[Supplied data — start]

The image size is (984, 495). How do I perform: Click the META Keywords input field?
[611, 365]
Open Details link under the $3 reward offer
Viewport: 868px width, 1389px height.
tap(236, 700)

[Supplied data — finish]

Work request: Output each of the records exactly as it stands above.

Reply to the task:
The image size is (984, 495). How do I perform: Click the META Keywords input field?
[611, 365]
Open Details link under the $3 reward offer
Viewport: 868px width, 1389px height.
tap(236, 700)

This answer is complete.